Before COVID‐19, nearly half (49%) of 22% of 29 year olds were not saving adequately for retirement, meaning they face working for far longer than they expect to, or retiring with only enough money to cover the basics.

This situation has only intensified with mass unemployment looming and more than a quarter (26%) of 18% of 24 years‐olds having already lost their job. Sectors and jobs that young people disproportionately work in, such as hospitality and retail, part‐time and zero hours, have been the most affected.

Source data:
[1] Scottish Widows study

Behavioural Insights Team research
BIT conducted a short experiment with 2,822 22‐29‐year-olds, focused on increasing engagement with pensions.
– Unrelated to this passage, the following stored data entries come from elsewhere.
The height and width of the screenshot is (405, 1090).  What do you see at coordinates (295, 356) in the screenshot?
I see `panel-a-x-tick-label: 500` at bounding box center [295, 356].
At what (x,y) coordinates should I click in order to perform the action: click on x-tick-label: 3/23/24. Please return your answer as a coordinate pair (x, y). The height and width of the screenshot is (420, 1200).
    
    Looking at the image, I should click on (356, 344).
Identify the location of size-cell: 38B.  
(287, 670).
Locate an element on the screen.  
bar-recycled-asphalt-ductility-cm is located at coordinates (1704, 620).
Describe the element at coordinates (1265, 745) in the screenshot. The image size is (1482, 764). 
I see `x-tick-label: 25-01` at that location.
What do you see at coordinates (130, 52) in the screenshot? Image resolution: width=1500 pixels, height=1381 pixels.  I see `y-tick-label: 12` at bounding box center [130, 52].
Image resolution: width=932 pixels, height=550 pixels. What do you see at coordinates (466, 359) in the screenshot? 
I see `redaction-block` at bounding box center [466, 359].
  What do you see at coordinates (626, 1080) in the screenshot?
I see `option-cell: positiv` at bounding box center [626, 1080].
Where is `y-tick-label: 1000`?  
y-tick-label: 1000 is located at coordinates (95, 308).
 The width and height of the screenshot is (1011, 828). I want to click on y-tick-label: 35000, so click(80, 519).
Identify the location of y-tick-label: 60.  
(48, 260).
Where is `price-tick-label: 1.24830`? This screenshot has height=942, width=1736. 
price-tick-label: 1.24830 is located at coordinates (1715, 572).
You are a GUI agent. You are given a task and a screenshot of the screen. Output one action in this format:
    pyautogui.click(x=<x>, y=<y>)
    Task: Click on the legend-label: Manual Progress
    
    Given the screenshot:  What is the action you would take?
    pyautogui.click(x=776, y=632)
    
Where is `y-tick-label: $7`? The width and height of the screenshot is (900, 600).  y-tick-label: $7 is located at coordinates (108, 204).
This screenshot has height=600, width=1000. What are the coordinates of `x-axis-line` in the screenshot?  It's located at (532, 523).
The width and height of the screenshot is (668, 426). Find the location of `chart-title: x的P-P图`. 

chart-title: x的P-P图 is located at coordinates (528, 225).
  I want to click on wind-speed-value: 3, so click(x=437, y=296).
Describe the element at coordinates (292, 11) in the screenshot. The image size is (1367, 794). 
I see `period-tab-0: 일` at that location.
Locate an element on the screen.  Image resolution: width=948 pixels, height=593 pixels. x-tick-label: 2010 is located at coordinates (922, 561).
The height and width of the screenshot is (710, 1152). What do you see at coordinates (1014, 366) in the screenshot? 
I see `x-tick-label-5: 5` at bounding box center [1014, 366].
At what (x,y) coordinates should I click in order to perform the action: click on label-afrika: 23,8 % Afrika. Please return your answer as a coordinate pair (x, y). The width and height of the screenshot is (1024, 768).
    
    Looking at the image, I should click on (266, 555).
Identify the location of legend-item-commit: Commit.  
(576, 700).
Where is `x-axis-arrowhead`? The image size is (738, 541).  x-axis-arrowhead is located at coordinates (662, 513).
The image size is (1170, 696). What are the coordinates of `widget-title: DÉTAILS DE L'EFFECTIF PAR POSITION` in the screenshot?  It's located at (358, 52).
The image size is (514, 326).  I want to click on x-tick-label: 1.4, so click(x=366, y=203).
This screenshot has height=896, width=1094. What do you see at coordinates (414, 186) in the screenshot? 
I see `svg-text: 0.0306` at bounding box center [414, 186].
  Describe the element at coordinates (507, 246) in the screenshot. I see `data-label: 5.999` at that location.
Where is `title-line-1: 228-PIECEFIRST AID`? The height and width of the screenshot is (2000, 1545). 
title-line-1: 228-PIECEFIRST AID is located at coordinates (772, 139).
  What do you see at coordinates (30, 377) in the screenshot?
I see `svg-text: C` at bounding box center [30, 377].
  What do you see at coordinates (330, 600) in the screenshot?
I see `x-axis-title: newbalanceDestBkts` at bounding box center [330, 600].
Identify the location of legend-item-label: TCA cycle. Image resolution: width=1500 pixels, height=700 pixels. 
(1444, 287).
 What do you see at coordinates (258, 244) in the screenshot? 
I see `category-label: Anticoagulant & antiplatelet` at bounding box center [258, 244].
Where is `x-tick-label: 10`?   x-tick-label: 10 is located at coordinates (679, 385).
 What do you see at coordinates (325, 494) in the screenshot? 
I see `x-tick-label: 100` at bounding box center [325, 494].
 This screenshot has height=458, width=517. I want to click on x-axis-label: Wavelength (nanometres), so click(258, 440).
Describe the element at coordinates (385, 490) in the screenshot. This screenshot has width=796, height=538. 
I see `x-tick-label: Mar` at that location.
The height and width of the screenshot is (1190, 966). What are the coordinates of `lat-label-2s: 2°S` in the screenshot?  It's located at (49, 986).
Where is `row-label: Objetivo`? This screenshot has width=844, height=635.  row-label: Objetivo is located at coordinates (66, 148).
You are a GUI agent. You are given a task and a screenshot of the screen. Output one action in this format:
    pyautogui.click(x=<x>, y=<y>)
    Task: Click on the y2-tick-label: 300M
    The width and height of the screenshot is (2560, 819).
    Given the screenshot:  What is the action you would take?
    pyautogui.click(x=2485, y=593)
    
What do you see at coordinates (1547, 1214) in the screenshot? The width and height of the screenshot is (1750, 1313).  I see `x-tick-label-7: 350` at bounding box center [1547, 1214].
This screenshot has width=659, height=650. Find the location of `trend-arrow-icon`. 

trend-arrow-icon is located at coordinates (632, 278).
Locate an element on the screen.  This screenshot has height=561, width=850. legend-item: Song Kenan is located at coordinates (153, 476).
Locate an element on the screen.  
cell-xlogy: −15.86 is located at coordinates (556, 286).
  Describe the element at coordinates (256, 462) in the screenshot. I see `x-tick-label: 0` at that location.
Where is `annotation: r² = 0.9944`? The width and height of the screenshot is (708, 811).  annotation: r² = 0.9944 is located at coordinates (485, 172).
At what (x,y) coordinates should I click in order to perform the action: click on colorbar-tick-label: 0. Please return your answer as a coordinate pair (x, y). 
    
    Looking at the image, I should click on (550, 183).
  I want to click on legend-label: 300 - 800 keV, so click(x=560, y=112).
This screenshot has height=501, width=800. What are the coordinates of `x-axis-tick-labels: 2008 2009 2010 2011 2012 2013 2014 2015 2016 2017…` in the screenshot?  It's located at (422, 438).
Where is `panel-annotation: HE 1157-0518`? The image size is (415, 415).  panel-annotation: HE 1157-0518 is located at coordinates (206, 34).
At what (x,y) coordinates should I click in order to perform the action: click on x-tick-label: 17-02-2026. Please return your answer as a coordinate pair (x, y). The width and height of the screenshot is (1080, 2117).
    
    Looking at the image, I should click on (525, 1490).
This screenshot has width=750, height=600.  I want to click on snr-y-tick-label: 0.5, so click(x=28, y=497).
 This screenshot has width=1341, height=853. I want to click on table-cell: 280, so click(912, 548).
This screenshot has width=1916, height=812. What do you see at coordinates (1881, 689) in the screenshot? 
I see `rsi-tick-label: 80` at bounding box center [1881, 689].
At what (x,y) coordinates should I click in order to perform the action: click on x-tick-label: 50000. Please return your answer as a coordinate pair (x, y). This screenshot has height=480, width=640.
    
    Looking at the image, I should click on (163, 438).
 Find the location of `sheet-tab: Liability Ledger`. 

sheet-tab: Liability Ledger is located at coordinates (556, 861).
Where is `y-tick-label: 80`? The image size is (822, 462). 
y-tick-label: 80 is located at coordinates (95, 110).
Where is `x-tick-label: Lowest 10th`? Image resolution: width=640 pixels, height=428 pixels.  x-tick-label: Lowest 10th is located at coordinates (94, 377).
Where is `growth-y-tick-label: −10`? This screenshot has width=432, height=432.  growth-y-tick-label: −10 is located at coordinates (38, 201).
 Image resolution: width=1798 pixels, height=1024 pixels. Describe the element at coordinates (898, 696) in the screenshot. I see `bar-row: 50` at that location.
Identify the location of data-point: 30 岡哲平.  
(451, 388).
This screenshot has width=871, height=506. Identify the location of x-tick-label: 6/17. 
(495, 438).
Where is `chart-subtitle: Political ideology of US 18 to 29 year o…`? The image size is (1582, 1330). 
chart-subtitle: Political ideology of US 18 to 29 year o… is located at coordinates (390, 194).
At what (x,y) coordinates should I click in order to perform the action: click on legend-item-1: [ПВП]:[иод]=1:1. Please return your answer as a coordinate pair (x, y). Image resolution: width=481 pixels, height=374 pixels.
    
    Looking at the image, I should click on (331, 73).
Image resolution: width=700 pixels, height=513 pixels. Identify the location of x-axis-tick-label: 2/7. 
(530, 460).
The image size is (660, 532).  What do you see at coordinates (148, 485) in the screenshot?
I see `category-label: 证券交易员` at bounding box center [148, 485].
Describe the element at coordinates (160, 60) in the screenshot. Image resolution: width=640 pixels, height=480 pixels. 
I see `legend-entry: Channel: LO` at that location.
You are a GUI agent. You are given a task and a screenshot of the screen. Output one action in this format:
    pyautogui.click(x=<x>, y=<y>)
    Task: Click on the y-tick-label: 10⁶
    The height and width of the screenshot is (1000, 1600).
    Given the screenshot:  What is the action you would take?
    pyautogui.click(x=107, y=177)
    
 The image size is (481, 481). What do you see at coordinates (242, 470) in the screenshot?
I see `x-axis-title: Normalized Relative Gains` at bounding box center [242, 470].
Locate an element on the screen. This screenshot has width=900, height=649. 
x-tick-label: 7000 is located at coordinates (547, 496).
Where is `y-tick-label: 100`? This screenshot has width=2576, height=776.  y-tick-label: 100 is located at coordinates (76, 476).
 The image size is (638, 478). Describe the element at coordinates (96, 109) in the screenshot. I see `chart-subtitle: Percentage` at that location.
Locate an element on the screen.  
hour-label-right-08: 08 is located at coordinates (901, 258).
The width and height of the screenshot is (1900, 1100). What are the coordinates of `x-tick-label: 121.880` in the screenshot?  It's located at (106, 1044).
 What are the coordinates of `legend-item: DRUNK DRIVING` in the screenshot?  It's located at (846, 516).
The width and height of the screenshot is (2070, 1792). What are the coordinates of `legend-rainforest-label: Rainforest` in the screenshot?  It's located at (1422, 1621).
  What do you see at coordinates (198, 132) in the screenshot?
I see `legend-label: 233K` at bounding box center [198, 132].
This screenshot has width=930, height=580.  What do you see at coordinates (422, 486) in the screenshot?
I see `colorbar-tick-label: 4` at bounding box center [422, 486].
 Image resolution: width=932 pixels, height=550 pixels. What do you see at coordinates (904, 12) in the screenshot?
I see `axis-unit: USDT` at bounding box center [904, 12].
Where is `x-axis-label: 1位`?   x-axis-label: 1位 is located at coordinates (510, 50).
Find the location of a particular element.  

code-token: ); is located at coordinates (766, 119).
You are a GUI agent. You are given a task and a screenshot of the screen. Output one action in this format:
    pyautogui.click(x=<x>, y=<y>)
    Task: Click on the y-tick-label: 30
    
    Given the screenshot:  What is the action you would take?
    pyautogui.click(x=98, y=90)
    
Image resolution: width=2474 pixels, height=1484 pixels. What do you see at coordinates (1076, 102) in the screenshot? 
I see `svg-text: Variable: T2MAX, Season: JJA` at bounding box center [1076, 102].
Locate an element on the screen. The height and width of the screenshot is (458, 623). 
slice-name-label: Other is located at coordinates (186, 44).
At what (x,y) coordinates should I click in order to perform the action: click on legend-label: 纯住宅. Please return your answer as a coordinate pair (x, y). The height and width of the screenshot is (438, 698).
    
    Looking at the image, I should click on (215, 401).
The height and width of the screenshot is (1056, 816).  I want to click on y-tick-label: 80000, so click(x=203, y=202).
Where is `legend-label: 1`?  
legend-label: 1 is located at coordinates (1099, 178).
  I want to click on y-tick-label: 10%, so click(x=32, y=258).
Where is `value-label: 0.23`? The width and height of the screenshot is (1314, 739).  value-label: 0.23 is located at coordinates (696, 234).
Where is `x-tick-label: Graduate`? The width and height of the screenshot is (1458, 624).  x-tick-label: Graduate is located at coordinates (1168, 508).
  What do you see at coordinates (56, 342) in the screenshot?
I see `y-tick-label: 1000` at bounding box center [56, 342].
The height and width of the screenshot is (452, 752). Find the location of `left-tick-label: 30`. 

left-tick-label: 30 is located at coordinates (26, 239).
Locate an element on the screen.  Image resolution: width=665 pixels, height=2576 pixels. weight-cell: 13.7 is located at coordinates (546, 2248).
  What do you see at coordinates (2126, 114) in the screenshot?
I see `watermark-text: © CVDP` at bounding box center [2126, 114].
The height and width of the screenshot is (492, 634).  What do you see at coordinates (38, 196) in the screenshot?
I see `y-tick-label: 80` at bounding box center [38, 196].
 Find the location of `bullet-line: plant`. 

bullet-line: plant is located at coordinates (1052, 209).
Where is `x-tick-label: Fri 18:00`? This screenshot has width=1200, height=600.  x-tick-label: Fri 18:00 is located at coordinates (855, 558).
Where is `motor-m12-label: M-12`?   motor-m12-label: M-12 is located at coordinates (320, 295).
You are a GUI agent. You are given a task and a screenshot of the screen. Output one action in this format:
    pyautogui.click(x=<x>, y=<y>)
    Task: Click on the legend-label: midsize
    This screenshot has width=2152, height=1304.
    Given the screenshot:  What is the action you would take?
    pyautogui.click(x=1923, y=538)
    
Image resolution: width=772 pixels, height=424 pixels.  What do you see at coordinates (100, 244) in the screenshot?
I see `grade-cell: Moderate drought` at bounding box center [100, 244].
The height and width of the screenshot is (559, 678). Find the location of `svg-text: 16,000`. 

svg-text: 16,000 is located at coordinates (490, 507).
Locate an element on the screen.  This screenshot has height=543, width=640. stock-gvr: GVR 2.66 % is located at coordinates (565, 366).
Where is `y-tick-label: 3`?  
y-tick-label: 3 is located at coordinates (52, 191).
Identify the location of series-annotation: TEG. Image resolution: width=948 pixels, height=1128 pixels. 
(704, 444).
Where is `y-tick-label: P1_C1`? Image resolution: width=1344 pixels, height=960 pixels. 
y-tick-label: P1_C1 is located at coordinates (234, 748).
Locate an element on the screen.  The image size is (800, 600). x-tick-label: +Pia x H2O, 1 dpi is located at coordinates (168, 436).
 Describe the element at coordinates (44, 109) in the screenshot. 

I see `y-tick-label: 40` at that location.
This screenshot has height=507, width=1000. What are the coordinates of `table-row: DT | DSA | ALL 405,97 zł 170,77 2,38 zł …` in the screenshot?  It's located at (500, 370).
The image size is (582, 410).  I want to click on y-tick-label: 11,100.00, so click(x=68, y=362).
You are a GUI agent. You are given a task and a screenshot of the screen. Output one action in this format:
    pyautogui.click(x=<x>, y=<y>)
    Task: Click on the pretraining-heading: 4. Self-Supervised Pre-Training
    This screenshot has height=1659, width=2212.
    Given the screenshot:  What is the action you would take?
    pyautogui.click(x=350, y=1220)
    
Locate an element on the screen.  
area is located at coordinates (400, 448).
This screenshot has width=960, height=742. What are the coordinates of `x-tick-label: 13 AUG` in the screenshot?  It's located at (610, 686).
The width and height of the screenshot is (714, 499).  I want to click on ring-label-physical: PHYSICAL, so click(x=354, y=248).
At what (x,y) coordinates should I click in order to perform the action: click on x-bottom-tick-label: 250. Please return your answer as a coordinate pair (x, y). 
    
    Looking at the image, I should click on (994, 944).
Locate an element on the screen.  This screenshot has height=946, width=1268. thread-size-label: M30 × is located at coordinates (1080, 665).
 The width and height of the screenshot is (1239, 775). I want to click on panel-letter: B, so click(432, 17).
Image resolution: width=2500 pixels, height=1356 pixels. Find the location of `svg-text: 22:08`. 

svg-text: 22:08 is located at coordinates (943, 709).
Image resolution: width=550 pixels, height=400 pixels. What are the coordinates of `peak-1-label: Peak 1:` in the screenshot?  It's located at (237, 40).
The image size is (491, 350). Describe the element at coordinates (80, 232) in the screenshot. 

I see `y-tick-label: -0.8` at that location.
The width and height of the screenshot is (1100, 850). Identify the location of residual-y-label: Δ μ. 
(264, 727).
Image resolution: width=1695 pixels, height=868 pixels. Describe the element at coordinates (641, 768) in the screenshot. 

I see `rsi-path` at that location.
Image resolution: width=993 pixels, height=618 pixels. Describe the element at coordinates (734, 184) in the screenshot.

Each participant saw one of four vignettes about ‘Alex’, a 25‐year‐old with average income and default contributions, and their responses to how Alex should change her savings were recorded.

Calculations
£142,450 calculated using the online MAS pension calculator. Based on a 22-year-old earning the UK average salary, £30,420 (ONS), increasing combined employer and employee contributions from the default 8% to 15%.
8% contributions = £162,799 saved into a pension by 68, or £17k income p.a., including State Pension.
15% contributions = £305,249 saved into a pension by 68, or £24k income p.a., including State Pension.

Retirement Report research
Adequate Savings Index based on research carried out online by YouGov across a total of 5,757 adults aged 18+.
Data is weighted to be representative of the GB population. Fieldwork was carried out 26 March – 11 April 2020.

INFORMATION IS BASED ON OUR CURRENT UNDERSTANDING OF TAXATION LEGISLATION AND REGULATIONS. ANY LEVELS AND BASES OF, AND RELIEFS FROM, TAXATION ARE SUBJECT TO CHANGE.

THE VALUE OF INVESTMENTS AND INCOME FROM THEM MAY GO DOWN. YOU MAY NOT GET BACK THE ORIGINAL AMOUNT INVESTED.

PAST PERFORMANCE IS NOT A RELIABLE INDICATOR OF FUTURE PERFORMANCE.